* Short problem A: Can you rewrite the part of the records that opens with the line containing "Click the 8:14 AM time label" and closes with the line containing "pyautogui.click(x=85, y=476)" as a numbered list, with blank lines left out?
— Start of Selected text —
Israeli Response to Rouhani Betrays Its Own Intransigence

by Sherwood Ross
September 22, 2013

Israel’s mean-spirited response to Iran’s olive branch actually illuminates its own aggressive posture. Along comes Hassan Rouhani, the new Iranian president, and instead of applauding his initiatives to meet with President Obama and resolve outstanding issues by diplomacy, Israeli Intelligence Minister Yuval Steinitz says “there is no more time for negotiations.” And although Rouhani only just took office last month, his appeal for negotiations was dismissed by Israeli PM Benjamin Netanyahu as a deceitful “charm offensive.”

“One must not be fooled by the Iranian president’s fraudulent words,” Netanyahu said. “The Iranians are spinning in the media so that the centrifuges can keep on spinning.” Yet, as Andrea Germanos of Common Dreams neatly summarized, “Iran has repeatedly said its nuclear program is for civilian purposes, and while the U.S. and Israel have repeatedly referred to Iran’s ‘nuclear weapons program,’ there is no proof that exists.”
— End of Selected text —
— Start of Given information —
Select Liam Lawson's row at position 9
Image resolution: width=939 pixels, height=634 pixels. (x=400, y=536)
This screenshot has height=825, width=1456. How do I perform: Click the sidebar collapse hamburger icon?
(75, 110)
— End of Given information —
— Start of Given information —
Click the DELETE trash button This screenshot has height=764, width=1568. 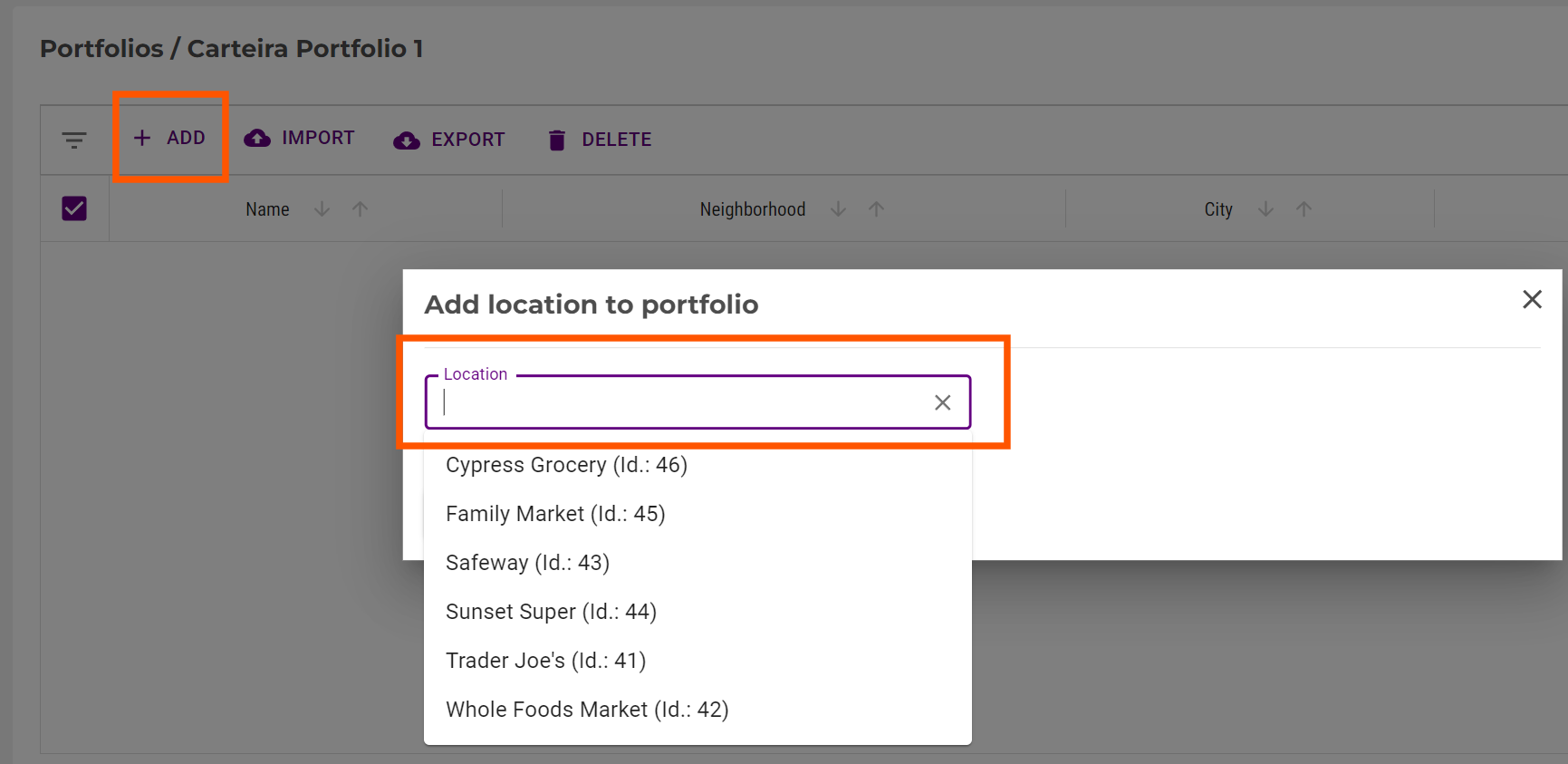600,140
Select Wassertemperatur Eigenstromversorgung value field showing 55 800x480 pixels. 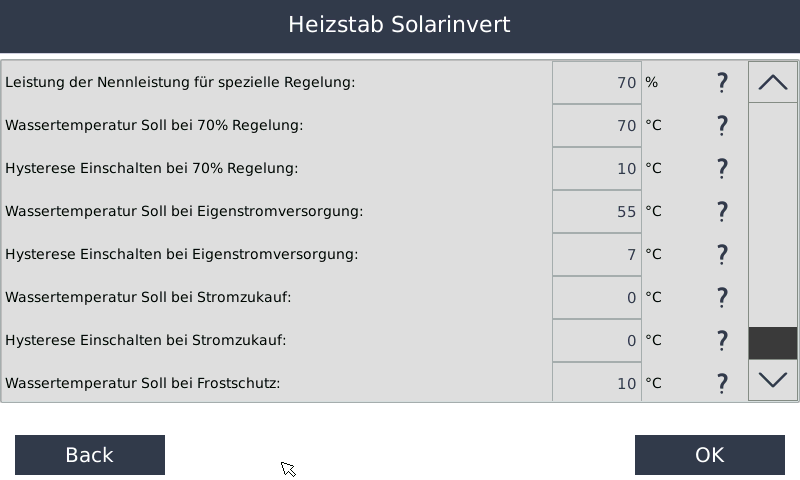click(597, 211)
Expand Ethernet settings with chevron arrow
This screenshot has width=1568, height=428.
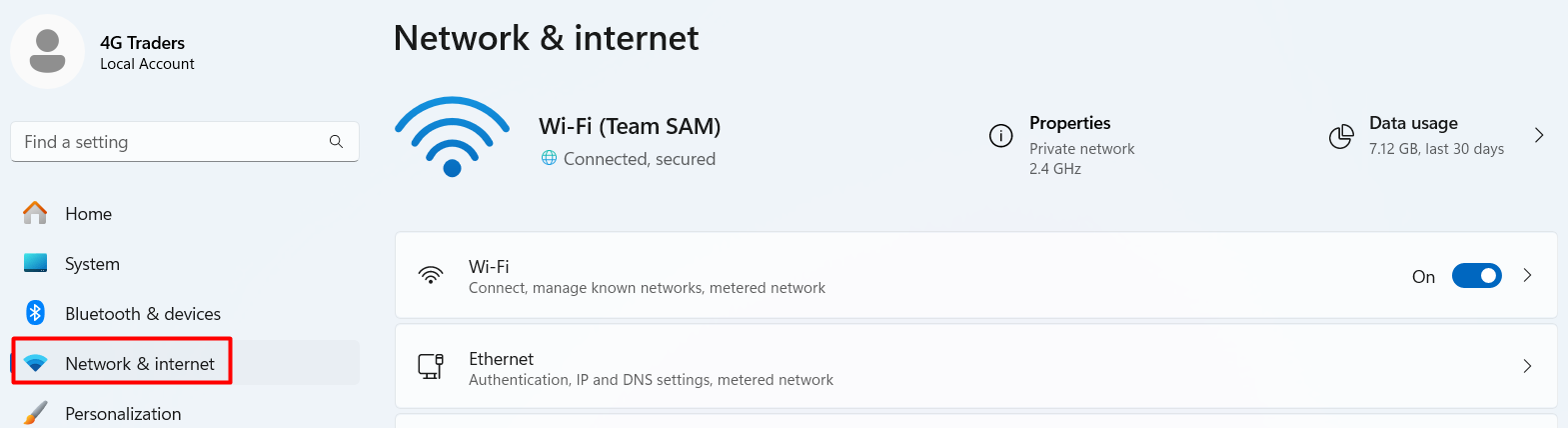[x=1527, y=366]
— End of Given information —
— Start of Given information —
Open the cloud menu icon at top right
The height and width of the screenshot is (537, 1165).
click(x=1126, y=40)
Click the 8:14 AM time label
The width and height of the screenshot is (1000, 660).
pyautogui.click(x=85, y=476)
— End of Given information —
* Short problem B: Could you extend the commentary on Israel's response to Rouhani, picking up after its final sentence?

* Response A:
1. Click the 8:14 AM time label
2. The width and height of the screenshot is (1000, 660).
3. pyautogui.click(x=85, y=476)

* Response B:
Consequently, we have the spectacle of Israel, atop a veritable mountain of perhaps 300 nuclear weapons that it will not allow the International Atomic Energy Agency inspect, calling for the U.S. to escalate its threats against Iran, which has exactly zero nuclear weapons. We also have UN member Israel threatening, and urging the U.S. to threaten, another UN member with military force, a violation of the UN Charter.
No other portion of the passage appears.